ニューヨークで危機が本格化してから、まだ1週間程度だった。その頃、BIJ編集部とのやりとりの中で、私は、「今起きている変化のいくつかは、不可逆的なものだと思う」と言った。
人間関係、働き方、衛生観念、教育、流通、医療をはじめ、多くのことがこれを境に本質的に変わるのではないかと。どう変わるかはまだ見えない。でも、この危機を乗り越えた先にあるのが「元あったのと同じ世界」であると思えなかった。「ビフォー・コロナ」と「アフター・コロナ」で時代が分かれるほどの、一種のパラダイムシフトが起きるような気がしていた。
それから1カ月経ち、今では日本でも「ニューノーマル」という言葉が使われ始めている。
この1カ月で、日本でも感染者数が急増し、緊急事態宣言が出されたことがあるだろう。ベストセラー『サピエンス全史』 の著者で歴史学者のユヴァル・ハラリが「コロナ後の世界」について述べた記事がFTと日本経済新聞に掲載されたことも大きかっただろう。
今、アメリカでさまざまな金融機関やコンサルティング会社が出すレポートを読んでいると、今回の危機を第二次大戦と比較するものが多い。

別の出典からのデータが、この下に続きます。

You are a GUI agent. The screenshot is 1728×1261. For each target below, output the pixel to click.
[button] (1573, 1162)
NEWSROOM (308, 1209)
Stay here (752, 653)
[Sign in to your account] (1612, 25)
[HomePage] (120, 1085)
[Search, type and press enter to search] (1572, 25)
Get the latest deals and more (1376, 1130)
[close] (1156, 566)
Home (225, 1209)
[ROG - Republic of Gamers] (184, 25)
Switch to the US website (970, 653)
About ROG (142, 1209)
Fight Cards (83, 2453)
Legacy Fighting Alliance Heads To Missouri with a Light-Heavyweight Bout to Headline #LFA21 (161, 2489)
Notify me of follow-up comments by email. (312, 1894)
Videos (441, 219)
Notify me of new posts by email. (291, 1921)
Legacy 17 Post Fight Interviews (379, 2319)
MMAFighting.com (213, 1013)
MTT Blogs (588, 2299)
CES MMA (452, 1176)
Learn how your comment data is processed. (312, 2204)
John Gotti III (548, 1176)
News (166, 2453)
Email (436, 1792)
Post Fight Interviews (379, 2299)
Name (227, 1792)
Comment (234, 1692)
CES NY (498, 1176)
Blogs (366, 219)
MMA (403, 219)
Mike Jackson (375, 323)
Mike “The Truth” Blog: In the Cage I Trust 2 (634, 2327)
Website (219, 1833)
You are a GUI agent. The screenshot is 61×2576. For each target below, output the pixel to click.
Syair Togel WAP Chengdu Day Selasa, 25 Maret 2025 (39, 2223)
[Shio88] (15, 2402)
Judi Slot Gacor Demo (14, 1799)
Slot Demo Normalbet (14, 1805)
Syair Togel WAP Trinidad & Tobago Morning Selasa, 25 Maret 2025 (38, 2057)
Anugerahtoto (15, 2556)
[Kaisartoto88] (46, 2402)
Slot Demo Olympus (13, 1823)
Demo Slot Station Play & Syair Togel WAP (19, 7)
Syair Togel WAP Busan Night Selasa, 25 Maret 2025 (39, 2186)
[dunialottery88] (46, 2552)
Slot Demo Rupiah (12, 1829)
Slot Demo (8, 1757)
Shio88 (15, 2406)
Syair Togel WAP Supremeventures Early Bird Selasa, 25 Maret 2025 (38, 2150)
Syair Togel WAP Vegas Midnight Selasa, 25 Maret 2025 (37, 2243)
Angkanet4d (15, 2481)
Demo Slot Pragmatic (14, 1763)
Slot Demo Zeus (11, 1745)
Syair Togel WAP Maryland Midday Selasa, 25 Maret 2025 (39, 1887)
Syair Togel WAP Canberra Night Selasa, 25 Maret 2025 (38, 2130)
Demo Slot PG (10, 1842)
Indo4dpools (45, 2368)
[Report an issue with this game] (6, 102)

主に経済的打撃という観点だが、ニューヨークにいる私たちからすると、今の緊張感は「戦時下」なので、あまり違和感はない。ニューヨークだけで、すでに2001年の米同時多発テロの死者の4倍の人が亡くなっているのだ。それはやはり“戦争”と呼んでいいものだろう。
エイズ危機と同時多発テロが変えたもの
2001年に起きた米同時多発テロは、その後、テロ対策という観点からセキュリティの概念を大きく変えた。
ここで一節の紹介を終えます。